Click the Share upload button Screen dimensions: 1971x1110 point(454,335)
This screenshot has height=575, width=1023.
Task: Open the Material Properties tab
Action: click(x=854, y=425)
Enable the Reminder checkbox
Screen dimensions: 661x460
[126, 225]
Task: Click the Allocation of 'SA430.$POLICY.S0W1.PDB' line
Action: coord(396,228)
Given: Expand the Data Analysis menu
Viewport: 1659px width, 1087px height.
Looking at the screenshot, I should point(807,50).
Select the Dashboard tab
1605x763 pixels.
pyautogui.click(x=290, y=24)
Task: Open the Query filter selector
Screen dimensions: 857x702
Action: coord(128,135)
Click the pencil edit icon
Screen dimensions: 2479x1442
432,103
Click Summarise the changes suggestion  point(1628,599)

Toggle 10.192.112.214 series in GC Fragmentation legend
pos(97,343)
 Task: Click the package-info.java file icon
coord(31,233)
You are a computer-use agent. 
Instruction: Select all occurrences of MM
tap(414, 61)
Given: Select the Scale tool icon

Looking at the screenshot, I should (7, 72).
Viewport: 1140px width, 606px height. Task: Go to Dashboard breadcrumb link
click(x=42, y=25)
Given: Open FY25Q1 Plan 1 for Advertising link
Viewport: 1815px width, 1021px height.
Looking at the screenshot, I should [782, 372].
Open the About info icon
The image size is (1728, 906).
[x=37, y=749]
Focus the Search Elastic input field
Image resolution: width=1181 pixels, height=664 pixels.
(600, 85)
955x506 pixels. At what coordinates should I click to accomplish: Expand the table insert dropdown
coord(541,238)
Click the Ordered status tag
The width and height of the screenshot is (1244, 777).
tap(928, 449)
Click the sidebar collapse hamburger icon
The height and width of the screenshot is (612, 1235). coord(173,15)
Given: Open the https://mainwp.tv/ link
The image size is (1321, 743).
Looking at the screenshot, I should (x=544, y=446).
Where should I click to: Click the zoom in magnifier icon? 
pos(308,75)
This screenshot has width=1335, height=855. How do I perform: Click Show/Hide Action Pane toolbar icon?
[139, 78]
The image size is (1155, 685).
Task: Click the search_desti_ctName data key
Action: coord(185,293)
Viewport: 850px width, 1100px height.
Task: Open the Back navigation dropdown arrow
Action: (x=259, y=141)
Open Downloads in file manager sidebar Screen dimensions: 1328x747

= = =

ABOUT THIS EXERCISE - Print out the records exactly as they were entered.

SOLVED EXERCISE -
Click the Share upload button Screen dimensions: 1971x1110 point(454,335)
This screenshot has height=575, width=1023.
Task: Open the Material Properties tab
Action: click(x=854, y=425)
Enable the Reminder checkbox
Screen dimensions: 661x460
[126, 225]
Task: Click the Allocation of 'SA430.$POLICY.S0W1.PDB' line
Action: coord(396,228)
Given: Expand the Data Analysis menu
Viewport: 1659px width, 1087px height.
Looking at the screenshot, I should point(807,50).
Select the Dashboard tab
1605x763 pixels.
pyautogui.click(x=290, y=24)
Task: Open the Query filter selector
Screen dimensions: 857x702
Action: coord(128,135)
Click the pencil edit icon
Screen dimensions: 2479x1442
432,103
Click Summarise the changes suggestion  point(1628,599)

Toggle 10.192.112.214 series in GC Fragmentation legend
pos(97,343)
 Task: Click the package-info.java file icon
coord(31,233)
You are a computer-use agent. 
Instruction: Select all occurrences of MM
tap(414, 61)
Given: Select the Scale tool icon

Looking at the screenshot, I should (7, 72).
Viewport: 1140px width, 606px height. Task: Go to Dashboard breadcrumb link
click(x=42, y=25)
Given: Open FY25Q1 Plan 1 for Advertising link
Viewport: 1815px width, 1021px height.
Looking at the screenshot, I should [782, 372].
Open the About info icon
The image size is (1728, 906).
[x=37, y=749]
Focus the Search Elastic input field
Image resolution: width=1181 pixels, height=664 pixels.
(600, 85)
955x506 pixels. At what coordinates should I click to accomplish: Expand the table insert dropdown
coord(541,238)
Click the Ordered status tag
The width and height of the screenshot is (1244, 777).
tap(928, 449)
Click the sidebar collapse hamburger icon
The height and width of the screenshot is (612, 1235). coord(173,15)
Given: Open the https://mainwp.tv/ link
The image size is (1321, 743).
Looking at the screenshot, I should (x=544, y=446).
Where should I click to: Click the zoom in magnifier icon? 
pos(308,75)
This screenshot has width=1335, height=855. How do I perform: Click Show/Hide Action Pane toolbar icon?
[139, 78]
The image size is (1155, 685).
Task: Click the search_desti_ctName data key
Action: coord(185,293)
Viewport: 850px width, 1100px height.
Task: Open the Back navigation dropdown arrow
Action: (x=259, y=141)
Open Downloads in file manager sidebar Screen dimensions: 1328x747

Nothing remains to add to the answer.